And I wanted also to say that the violence, imagery that the church
provided, just as you guys were saying, well, was for the majority
just fiction.

CONAN: Yeah.

ALEX: I mean, we just need to look to the Ottoman Empire, if nothing
else, to see that Christians and Jews could live in harmony with
Muslims. Obviously the Ottoman Empire was a Muslim…

CONAN: Well, Thomas Asbridge, let’s go to Alex’s first point. What
was it that motivated the Crusaders? Was it plunder or piety?
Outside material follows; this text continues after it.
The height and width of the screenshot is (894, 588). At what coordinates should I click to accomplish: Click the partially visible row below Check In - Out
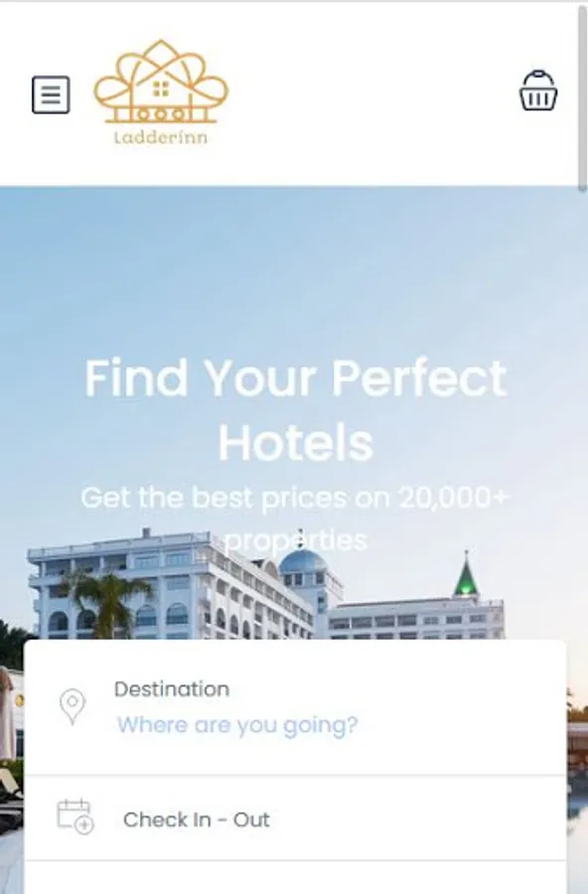(295, 878)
Mr. ASBRIDGE: Well, I guess what Alex is getting at has been a very
strong current of thought for historians over the last 50, even 100
years. It’s bee, I guess, one of the great debates: What caused a
hundred thousand people to suddenly decide to leave their homes and
travel 3,000 miles? Now what Alex is presenting is, I guess, one side
of the argument, the idea that plunder, that booty, that greed is the
motivating force.

I think we have to realize that the medieval people had the same
brains inside their head as we do. They had many of the same
emotions. They were complex human beings, and I wouldn’t like to
characterize an 11th century man or woman as a simplistic person, as
someone who has, you know, a very basic, individual set of
motivations.

Having said that, I think there are elements of greed, but I have to
argue very, very strongly that piety’s an incredibly powerful
motivating force for the Crusaders. We see time and again through the
course of this expedition that what really makes a difference for
them is their belief in what they think is Christian action. We might
think of it as horrific, as something that should be condemned, that
is totally unholy. But for them, what they’re engaged in is a holy
war, and it is cleansing them of sin. It is getting them a place in
heaven, and that, I think, is the most powerful motivator.

CONAN: Alex?

ALEX: Yes. Well, I didn’t want to interrupt. I wasn’t saying that
everybody had that kind of motivation at all. I’m just saying that
was part of it. In fact, if we consider what Europe was in–I mean,
Christian unity unified Europe under Christian religion was not
achieved if we want to really look at it closely until the 13th
century. So obviously these people, you know, had to have some other
kind of motivation. I’m not saying that everybody did, but evidently
there was that kind of element. That’s all I have to say.

CONAN: Thanks for the call, Alex.

Thomas Asbridge, you point out in your book that this–the depth of
this belief, not just in the power of the pope to make it possible
for you to expunge your sins, but also in the power of saints and
relics and that sort of thing. This was not confined simply to the
common people. This was something everyone believed.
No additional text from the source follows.